Low-Earth orbit (LEO) satellite operator OneWeb has moved a step closer to its planned 2023 entry into the in-flight wi-fi market by successfully delivering connectivity to a Boeing 777-200LR during a recent test flight.
The test involved the ‘Sidewinder’ terminal, developed by Stellar Blu Solutions – formerly known as GDC Advanced Technology. The terminal incorporates Ball Aerospace’s electronically-steered array (ESA) antenna technology.
During the 1h-long test flight the terminal achieved speeds of 260Mbps and simultaneously demonstrated the ability to connect to Microsoft Teams, 4K YouTube streaming, Netflix, online VR gaming and Nintendo Switch gaming. Network latency was “well under” 100 milliseconds, says OneWeb.
The provider is marketing its in-flight connectivity solution as a lower-latency alternative to existing geostationary (GEO) satellite-based solutions, which have to communicate with satellites much higher above the Earth’s surface than LEOs.
Flight tests will continue throughout the rest of this year, with certification of the Sidewinder terminal expected in mid-2023. OneWeb expects to launch its new service in the middle of next year. It has so far launched about two-thirds of its 648-strong constellation of satellites.

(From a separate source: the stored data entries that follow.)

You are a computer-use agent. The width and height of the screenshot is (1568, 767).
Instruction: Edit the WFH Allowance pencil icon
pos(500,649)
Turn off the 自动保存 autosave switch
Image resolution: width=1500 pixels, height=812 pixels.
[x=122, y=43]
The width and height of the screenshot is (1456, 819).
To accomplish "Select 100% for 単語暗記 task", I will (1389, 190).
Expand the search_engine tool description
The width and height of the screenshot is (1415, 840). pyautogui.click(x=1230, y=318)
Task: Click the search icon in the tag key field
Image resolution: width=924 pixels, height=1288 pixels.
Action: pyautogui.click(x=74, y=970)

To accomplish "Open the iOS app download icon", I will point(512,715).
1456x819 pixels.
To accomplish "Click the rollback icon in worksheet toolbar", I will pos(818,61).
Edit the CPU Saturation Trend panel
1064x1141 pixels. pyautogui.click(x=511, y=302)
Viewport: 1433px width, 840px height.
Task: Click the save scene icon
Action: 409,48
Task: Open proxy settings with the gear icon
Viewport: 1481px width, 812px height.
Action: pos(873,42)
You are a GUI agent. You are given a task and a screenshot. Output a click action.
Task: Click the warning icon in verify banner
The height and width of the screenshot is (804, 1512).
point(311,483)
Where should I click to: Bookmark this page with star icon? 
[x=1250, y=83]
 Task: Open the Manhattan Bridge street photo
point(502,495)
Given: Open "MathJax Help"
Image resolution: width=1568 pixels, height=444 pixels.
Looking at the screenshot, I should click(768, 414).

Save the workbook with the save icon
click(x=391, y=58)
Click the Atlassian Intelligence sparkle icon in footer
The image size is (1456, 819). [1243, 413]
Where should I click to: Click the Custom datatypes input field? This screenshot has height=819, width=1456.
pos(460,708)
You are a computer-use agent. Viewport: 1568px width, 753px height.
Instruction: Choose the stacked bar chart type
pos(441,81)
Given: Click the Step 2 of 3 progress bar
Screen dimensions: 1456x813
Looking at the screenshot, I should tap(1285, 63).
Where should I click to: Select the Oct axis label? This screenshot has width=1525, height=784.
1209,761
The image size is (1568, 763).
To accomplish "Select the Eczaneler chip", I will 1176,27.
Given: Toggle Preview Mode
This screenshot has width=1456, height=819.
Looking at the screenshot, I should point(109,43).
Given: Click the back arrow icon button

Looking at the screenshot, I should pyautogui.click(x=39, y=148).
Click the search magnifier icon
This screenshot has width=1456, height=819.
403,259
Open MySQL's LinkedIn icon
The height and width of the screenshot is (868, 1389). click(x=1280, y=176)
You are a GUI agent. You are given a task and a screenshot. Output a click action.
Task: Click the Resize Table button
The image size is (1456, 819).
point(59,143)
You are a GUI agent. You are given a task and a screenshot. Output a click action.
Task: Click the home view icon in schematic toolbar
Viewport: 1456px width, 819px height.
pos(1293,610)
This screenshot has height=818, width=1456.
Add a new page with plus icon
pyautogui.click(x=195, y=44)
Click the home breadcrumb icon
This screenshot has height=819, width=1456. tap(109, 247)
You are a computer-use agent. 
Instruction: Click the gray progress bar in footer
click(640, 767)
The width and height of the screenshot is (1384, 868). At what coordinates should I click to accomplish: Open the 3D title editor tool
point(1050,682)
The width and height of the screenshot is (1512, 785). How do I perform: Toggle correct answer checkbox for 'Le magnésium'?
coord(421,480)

Responding to suggestions from incumbent GEO satellite providers such as Inmarsat that LEO is unsuitable for the aviation market as a standalone service, OneWeb vice-president mobility services Ben Griffin says: “Multi-orbit has a part to play but for airlines around the world, LEO will stand alone and be more than capable of doing the job for IFE.”
He adds that airlines have been “incredibly interested and inquisitive” in OneWeb’s in-flight connectivity service, and there is a “real hunger to see how IFE will develop” over the coming years.